Où se trouvent nos volcans?

Le Canada compte cinq zones volcaniques potentiellement actives, toutes situées en Colombie-Britannique et au Yukon. Mme Kelman, Ph. D., concentre sa recherche sur les monts Cayley et Garibaldi, deux stratovolcans situés dans un rayon d’environ 150 kilomètres de Vancouver et encore plus près de Squamish, une ville d’environ 20 000 personnes. Malgré leur allure de montagnes ordinaires, ces volcans font peser une menace sur la population, la faune, les routes et les paysages

« En gros, on parle soit de stratovolcans – par exemple, les monts Cayley et Garibaldi –, soit de volcans-boucliers, tels ceux qu’on voit à Hawaï », explique Mme Kelman.
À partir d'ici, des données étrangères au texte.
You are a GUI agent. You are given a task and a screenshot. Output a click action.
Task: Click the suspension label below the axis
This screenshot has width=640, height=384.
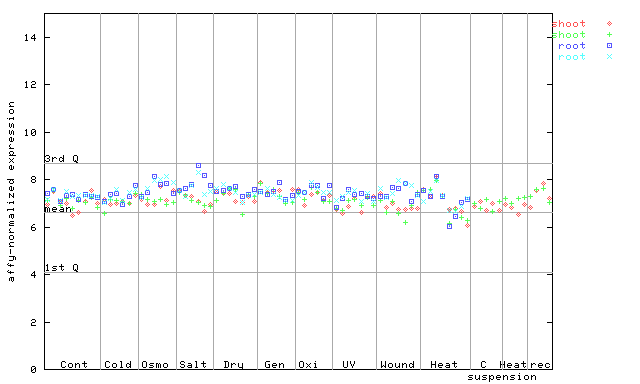502,377
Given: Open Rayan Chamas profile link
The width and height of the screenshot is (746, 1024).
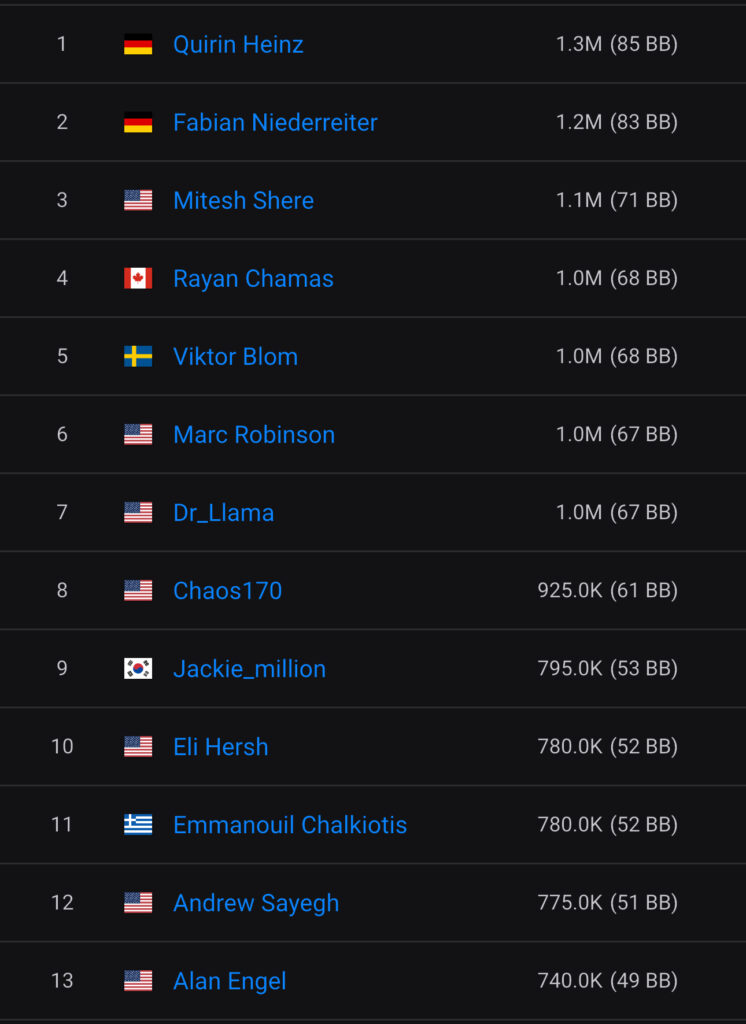Looking at the screenshot, I should point(253,278).
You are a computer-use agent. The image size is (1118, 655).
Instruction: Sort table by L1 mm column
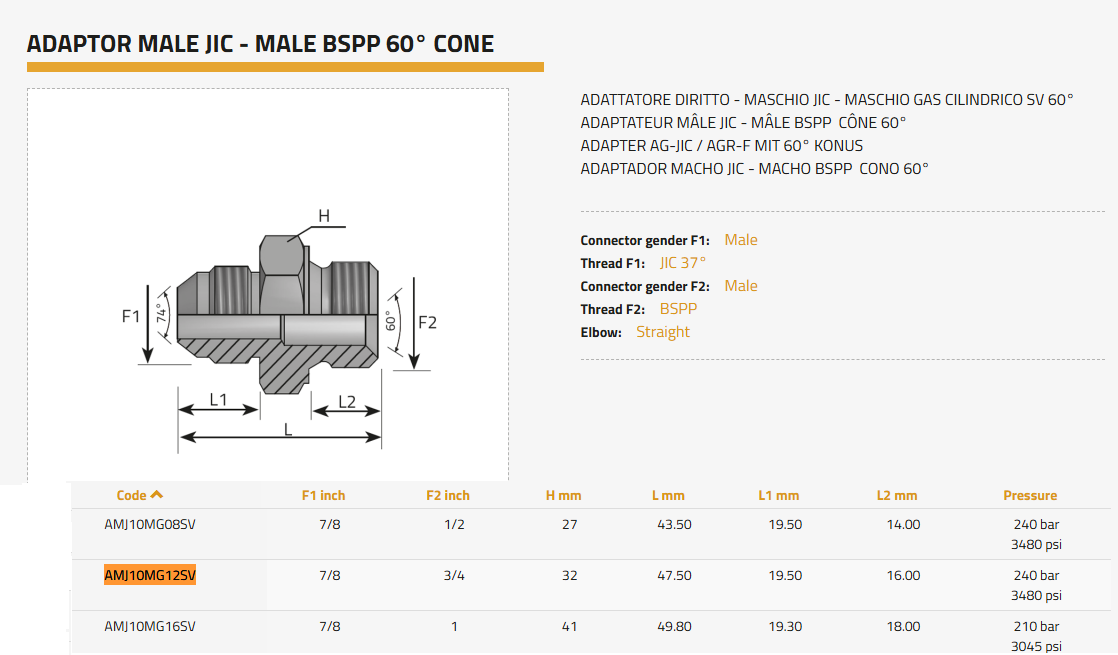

Bon nombre des volcans de la vallée du Bas-Fraser, en Colombie-Britannique, sont des stratovolcans. Compte tenu de leur lave épaisse et visqueuse qui s’écoule très lentement et favorise l’accumulation de gaz à l’intérieur (et l’augmentation de sa pression), les stratovolcans peuvent déclencher des coulées de débris et des émissions de cendres volcaniques, deux graves menaces pour les milieux avoisinants.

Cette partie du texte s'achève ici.